Weekly Links & Thoughts #75

Here is this week’s edition of meshedsociety.com weekly, loaded with thoughtful opinion pieces, interesting analyses and significant yet under-reported information bits from the digital and technology world. Published and annotated every Thursday (CET), just in time so you have something good to read over the weekend.

If you want to make sure not to miss this link selection, do like more than 200 other smart people (as of June 2016) and sign up for free for the weekly email. It is sent out each Thursday right after this post goes live, including all the links. Example.

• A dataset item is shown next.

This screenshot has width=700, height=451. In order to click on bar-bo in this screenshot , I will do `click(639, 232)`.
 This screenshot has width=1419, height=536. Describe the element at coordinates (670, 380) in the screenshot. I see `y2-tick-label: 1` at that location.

  • The truth about the blockchain: It’s not ready
    Whenever I try to fully understand new ideas built on the Blockchain, my head keeps spinning and I wonder how developers in this field ensure to not completely get lost in the complexity of this topic. Reading that even a Blockchain developer can feel that way is comforting. The whole piece is very worth reading and offers some welcome realism to a very hyped topic.
  • A Thought on Thoughts About the Future
    People tend to take dystopian depictions of the future much more seriously than utopian ones. Imagining an utopia is harder and usually gets you less respect and appreciation by others. A thought-provoking take.
  • The Tech Story Is Over
    John Battelle asks a relevant question: Now that digital technology is mainstream, ubiquitous and at the core of each social issue, what is the next big thing?
  • What is Differential Privacy?
    Whether one was disappointed by the lack of cutting-edge innovation presented at Apple’s most recent keynote or not, one has to give that to the company: It rather unexpectedly managed to popularize a fairly new privacy concept: Differential privacy. This text offers a comprehensible and critical explanation of what differential privacy means and why it would be interesting to Apple. It’s too early to say whether it mainly has to be seen as a marketing ploy or whether Apple is serious about it as a new USP to compete with Google, Facebook and other companies in the age of AI.
  • The End of the Apple Man
    Good observation: Apple seems to have stopped considering affluent white men in their 40s as the (ideal) prototype user for its products.
  • Snapchat Launches a Colossal Expansion of Its Advertising, Ushering in a New Era for the App
    A long, detailed and very informative piece describing Snapchat’s rapid expansions of its ad business. It pretty much was non-existent 2 years ago but is now expected to generate $1 billion in revenues next year.
  • With LinkedIn, Microsoft will know us all too well
  • With LinkedIn Purchase, Microsoft Not Learning Lessons of the Past
    Microsoft announced its plan to buy LinkedIn for $26.2 billion. As one can expect, the opinions on this giant acquisition differ. These two takes are very different. One suggests that through LinkedIn, Microsoft will get vast amounts of valuable user data, whereas the other paints a picture of Microsoft repeating the mistakes it did with Skype. Bonus links: Salesforce should be worried, and it is getting likely that Google might respond with an acquisition of struggling Twitter.
  • How Yahoo derailed Tumblr
    If we are at discussing acquisitions which turned out to be failuxres, this one should be mentioned.
  • How 26 Tweets Broke My Filter Bubble
    Escaping one’s filter bubble leads to personal growth, valuable insights and an improved understanding of the world. But it requires quite some effort, as described in this instructive text.
  • Starbucks has more customer money on cards than many banks have in deposits
    Remarkable. Maybe large consumer companies are turning into the new banks?
  • German Rail aims for driver-less trains in 5 years
    Recently, the German Rail faced a sequence of large-scale strikes by train drivers. These might have encouraged the management to search for alternatives.
  • The Venmo Request: A New Wrinkle in Modern Dating
    As someone living in Northern Europe the practice of splitting the bill after a date does not appear strange to me. Now the peer-to-peer payment app Venmo seems to shaken up the behavioral norms surrounding dates in the US.
  • The Mistrust of Science
    A worrying trend.

Special reading

  • The Future According to Women
    A free mini book in PDF format presenting what over 40 women from various industries expect from and hope for the future. Considering that usually men are dominating the discourse about the future – especially in technology – , this is an important contribution.